Regulators themselves admit licensing is a mess, yet they continue to stubbornly oppose a key insurance industry proposal for fixing the problem that calls for their guidance and oversight. Why? Because the fact that the proposal comes in the form of federal legislation is anathema to them.

In the meantime, agents and brokers that seek to operate in multiple states continue to jump through hoops to meet the current plethora of differing and cumbersome state licensing requirements. The more egregious examples of these are state countersignature laws, as well as residency and incorporation requirements.

The National Assn. of Insurance Commissioners has had ample opportunity to remedy its acknowledged problem. In the early 1990s, Rep. John Dingell, D-Mich., highlighted the burdens and inefficiencies of a system of differing state licensing requirements. Regulators assured the lawmaker that the problem could be solved within five years.

It's now five years later, and little has been done to harmonize state rules in this regard.

We can only surmise that state insurance regulators are more interested in trying to protect their turf from the feds rather than their consumers.

This issue does affect consumers. The expense of compliance with this Byzantine licensing system is passed directly to buyers, both in terms of actual filing costs and also in hurdles and delays in putting together multistate insurance programs.

We think the proposed National Assn. of Registered Agents & Brokers, which would serve as a voluntary licensing clearinghouse, would eliminate this problem-without eliminating the states' role in protecting consumers or revenues from agent licensing. NARAB is contained in the Financial Services Competitiveness Act, H.R. 10, currently stalled in the House.

Under the NARAB proposal, states still would receive licensing fees and retain the right to discipline licensed producers that violate their laws.

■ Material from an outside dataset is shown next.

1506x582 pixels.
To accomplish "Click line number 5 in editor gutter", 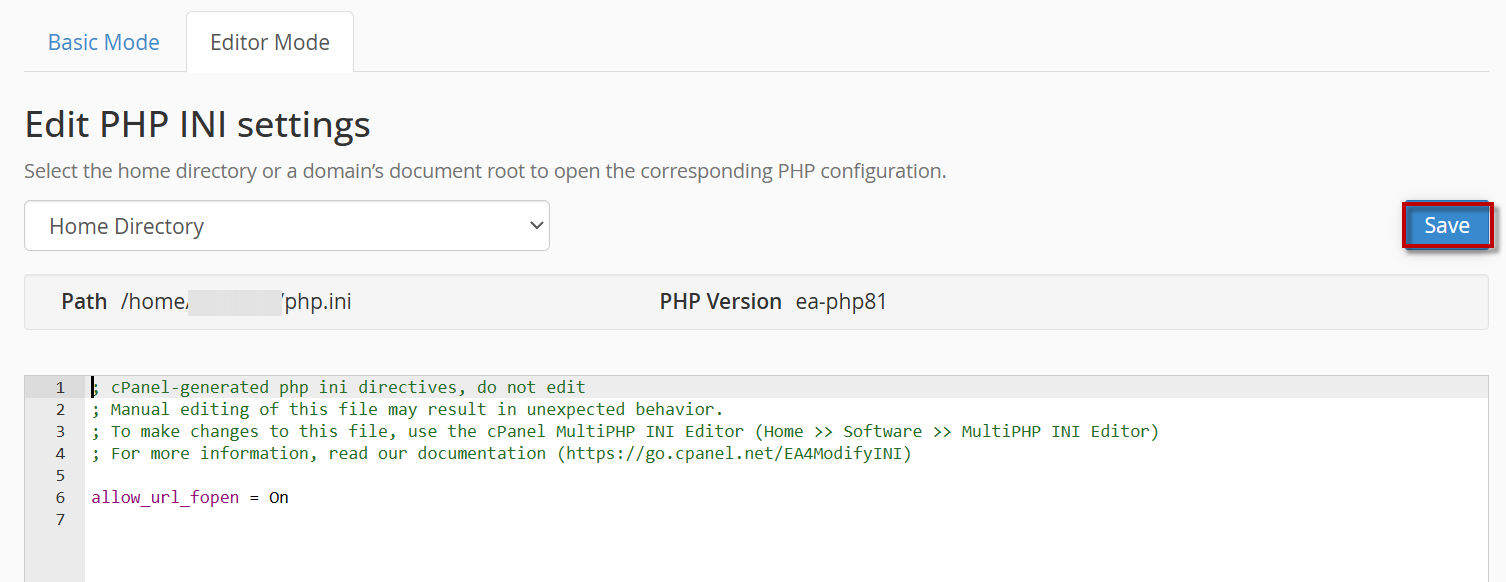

In addition, NARAB's board would be drawn from recommendations made by the NAIC and is likely to include state regulators.

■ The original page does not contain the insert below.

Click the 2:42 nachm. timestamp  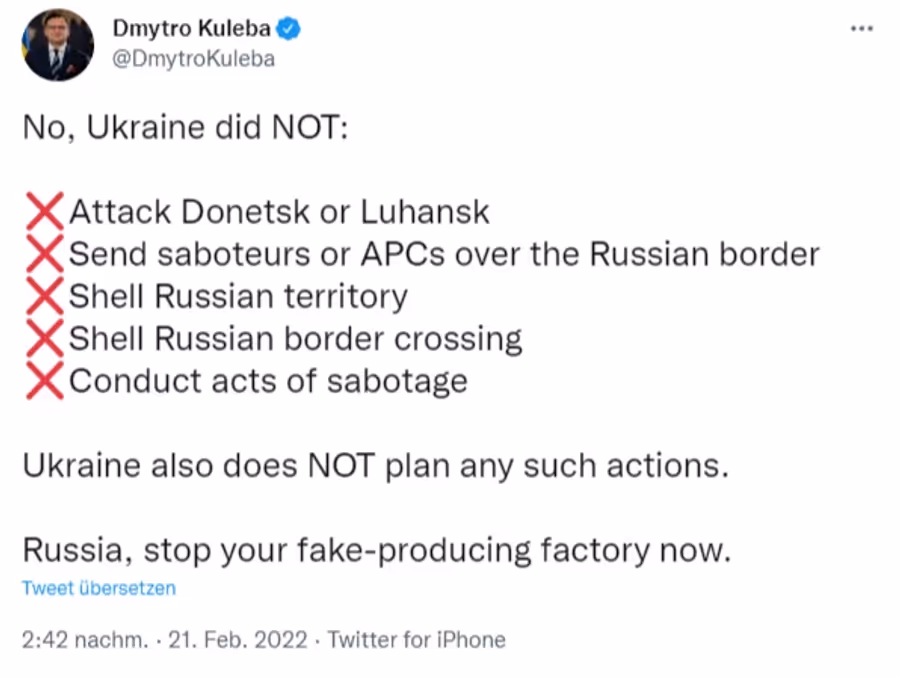(85, 640)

NARAB also could raise the quality of insurance professionals by setting higher standards than some states now require.

Under the proposal, members of NARAB would have to meet criteria, such as completion of continuing education, based on the highest standards currently in the marketplace.

If that weren't enough, the proposal gives the NAIC ample opportunity to put its own house in order and eliminate the need for NARAB. The Commerce Committee bill essentially would give the states up to three years from the date of the legislation's enactment for a majority to adopt uniform licensing laws. If that is achieved, NARAB would not be created.

If it is not accomplished in three years, the NAIC would have up to two more years to launch and administer NARAB itself, under the federal proposal.

We think state regulators should see NARAB as an opportunity rather than a threat.

The proposal gives them an opportunity to build on the best of state regulation while eliminating the worst.

It is an opportunity to make regulation more effective by setting uniform licensing standards. It is an opportunity to raise the standards of agent and broker professionalism by setting a high benchmark.

Most importantly, the proposal gives them an opportunity to lead efforts to fix a problem they admit exists, before they are asked to follow the lead of others.